REST stateless services provide easy development for distributed applications. They also provide system-level services that free the developer to solve business problems. These services allow for scalability in distributed systems and facilitate transactions that ensure data integrity.
Because we use services to provide the majority of business rules, our front end can be varied. We use a combination of Java Server Faces (JSF), which provide rich JavaScript functionality but require skill to build efficient/performant UI pages. We also use Java Server Pages (JSP) with an MVC framework (for example, Spring MVC or Struts).
Before the Exam: Prepare and Practice
Writing a good essay requires synthesis of material that cannot be done in the minutes you have during the exam. In the days before the exam, you should:
Anticipate test questions. Look at the questions from the online forums. Did you have to compare/contrast alternative approaches?
Practice writing. You may decide to write a summary of each prototype question you have been discussing, or a short description of the application solution you’ve created for Part 2. Focus on clarity, conciseness, and understanding the differences between the nonfunctional requirements of an architecture.
Memorize key facts and names. You will have to support your argument with evidence, and this may involve memorizing some key events, the names of theorists, and so on.
Organize your ideas. Knowledge of the subject matter is only part of the preparation process. You need to spend some time thinking about how to organize your ideas. Let’s say a question asks you to compare and contrast how you provide manageability for your application. The key components of an answer to this question must include the following:
A definition of the alternative approaches
A brief description of the issue
A comparison of the two alternative approaches
A clear and logical contrasting of the alternative approach (noting how and why they are different)

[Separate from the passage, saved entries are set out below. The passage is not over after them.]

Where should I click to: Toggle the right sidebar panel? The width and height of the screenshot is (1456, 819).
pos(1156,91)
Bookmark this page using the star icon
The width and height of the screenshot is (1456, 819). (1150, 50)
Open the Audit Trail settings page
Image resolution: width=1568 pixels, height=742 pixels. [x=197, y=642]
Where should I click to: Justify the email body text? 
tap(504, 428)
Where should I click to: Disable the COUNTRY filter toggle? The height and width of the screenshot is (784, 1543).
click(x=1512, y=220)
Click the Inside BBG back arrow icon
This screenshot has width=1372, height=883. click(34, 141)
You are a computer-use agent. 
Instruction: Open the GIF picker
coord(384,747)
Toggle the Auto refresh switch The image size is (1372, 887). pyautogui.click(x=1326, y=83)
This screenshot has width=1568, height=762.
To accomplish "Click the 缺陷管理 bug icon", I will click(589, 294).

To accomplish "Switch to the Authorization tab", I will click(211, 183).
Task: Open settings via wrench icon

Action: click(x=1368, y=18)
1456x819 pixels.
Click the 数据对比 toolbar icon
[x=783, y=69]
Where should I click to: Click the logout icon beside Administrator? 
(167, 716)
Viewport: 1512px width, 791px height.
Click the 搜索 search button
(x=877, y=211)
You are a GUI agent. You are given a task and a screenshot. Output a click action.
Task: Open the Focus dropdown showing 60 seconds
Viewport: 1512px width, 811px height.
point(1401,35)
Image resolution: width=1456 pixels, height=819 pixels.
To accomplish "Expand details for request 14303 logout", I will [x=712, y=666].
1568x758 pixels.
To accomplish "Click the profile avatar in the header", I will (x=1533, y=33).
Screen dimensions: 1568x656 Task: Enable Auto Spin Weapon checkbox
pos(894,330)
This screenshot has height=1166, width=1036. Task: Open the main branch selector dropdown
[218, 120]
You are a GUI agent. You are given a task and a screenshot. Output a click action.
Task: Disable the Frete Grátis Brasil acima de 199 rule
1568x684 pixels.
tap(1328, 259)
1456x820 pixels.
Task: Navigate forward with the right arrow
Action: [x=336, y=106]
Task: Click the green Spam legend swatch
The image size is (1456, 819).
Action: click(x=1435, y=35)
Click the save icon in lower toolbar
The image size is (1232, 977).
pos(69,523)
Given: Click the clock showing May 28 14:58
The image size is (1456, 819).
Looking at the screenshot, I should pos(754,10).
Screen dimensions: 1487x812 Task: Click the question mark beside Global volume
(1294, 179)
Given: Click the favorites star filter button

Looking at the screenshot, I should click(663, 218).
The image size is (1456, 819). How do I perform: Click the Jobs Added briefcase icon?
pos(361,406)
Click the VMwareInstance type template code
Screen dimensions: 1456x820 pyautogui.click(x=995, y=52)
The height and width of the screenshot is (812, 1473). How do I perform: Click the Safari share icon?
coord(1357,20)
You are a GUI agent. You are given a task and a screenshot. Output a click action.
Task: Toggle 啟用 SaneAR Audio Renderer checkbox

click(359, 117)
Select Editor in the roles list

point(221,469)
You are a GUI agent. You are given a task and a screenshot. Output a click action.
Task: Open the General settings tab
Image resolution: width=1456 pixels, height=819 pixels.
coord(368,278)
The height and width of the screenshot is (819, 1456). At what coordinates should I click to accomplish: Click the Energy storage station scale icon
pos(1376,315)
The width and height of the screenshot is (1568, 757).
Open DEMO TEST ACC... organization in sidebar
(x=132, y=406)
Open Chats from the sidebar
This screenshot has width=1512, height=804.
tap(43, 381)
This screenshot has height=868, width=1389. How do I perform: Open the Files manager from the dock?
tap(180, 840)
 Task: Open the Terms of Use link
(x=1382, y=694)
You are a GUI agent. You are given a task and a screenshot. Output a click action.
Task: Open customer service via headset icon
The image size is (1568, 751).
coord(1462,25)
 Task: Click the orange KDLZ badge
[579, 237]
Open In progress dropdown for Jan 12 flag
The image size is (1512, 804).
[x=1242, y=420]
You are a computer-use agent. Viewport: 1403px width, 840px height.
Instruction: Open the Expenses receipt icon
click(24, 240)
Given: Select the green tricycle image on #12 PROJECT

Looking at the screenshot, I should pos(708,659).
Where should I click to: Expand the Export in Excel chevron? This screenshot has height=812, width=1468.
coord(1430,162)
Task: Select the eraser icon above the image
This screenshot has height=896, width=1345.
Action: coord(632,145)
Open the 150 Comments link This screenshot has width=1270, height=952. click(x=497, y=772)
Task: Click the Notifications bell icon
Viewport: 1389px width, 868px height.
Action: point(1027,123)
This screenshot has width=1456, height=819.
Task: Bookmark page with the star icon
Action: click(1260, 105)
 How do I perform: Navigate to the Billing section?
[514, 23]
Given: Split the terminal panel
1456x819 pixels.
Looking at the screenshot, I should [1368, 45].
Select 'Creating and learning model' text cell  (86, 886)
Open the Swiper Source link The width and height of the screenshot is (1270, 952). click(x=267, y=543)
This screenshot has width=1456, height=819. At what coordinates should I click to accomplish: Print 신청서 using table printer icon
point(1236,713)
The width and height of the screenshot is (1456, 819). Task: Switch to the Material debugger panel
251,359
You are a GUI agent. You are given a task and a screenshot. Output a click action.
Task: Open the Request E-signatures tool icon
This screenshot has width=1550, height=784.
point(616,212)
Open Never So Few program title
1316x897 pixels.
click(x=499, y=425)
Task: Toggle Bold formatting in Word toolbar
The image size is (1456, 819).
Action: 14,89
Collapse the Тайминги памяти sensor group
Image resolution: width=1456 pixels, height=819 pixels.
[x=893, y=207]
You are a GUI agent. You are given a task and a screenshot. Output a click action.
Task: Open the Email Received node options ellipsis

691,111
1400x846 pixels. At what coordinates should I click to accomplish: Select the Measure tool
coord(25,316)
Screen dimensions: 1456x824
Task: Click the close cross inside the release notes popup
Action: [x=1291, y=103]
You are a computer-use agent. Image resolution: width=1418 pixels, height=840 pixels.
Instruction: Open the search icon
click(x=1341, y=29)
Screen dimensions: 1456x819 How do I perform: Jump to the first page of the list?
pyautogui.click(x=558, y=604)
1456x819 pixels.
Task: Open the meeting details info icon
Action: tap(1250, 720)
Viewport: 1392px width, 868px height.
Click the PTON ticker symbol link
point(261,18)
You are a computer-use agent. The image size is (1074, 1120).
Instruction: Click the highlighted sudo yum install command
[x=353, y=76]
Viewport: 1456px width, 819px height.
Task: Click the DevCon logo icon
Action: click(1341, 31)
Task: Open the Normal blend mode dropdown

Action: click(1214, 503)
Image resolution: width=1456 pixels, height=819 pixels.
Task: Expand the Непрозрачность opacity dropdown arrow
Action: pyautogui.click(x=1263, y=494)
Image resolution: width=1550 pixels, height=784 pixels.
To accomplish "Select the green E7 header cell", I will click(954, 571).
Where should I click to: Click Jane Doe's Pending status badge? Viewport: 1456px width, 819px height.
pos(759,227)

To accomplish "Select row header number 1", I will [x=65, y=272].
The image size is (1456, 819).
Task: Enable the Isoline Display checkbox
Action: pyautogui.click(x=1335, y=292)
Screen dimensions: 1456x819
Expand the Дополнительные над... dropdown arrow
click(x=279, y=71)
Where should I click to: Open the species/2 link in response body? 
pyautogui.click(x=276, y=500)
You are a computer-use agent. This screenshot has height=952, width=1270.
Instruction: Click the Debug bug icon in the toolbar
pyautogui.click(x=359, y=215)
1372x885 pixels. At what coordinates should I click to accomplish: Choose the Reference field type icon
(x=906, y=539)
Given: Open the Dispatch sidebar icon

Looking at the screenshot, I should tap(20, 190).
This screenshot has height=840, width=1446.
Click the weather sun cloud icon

How to Proceed at the Exam
Many students start writing too soon after scanning the essay question. Do not do this! Instead, try the following:
Perform a “memory dump.” Write down all the information you had to memorize for the exam in note form.
Read the questions and instructions carefully. Read over all the questions on the exam. If you simply answer each question as you encounter it, you may give certain information or evidence to one question that is more suitable for another. Be sure to identify all parts of the question.
Formulate a thesis that answers the question. You can use the wording from the question. There is not time for an elaborate introduction, but be sure to introduce the topic, your argument, and how you will support your thesis (do this in your first paragraph).
Organize your supporting points. Before you proceed with the body of the essay, write an outline that summarizes your main supporting points. Check to make sure you are answering all parts of the question. Coherent organization is one of the most important characteristics of a good essay.
Make a persuasive argument. Most essays ask you to make some kind of argument. Although there are no right answers, there are more and less persuasive answers. What makes an argument persuasive?
A clear point that is being argued (a solid approach to the issue)
Sufficient evidence to support that approach
A logical progression of ideas throughout the essay
Review your essay. Take a few minutes to reread your essay. Correct grammatical mistakes and check to see that you have answered all parts of each question.
Best of luck!
CERTIFICATION SUMMARY
This review of how to approach the essays after completion of the Part 2 case study provides some examples. As an architect, and for the purposes of the essay assignment, you should always document the reasoning behind the analysis and design decisions made during a development project. These documents will provide a clear picture of the enterprise application and the reasoning behind its infrastructure, functionality, and deployment particulars. It will also help in evaluating and extending and amending the application when the inevitable change occurs.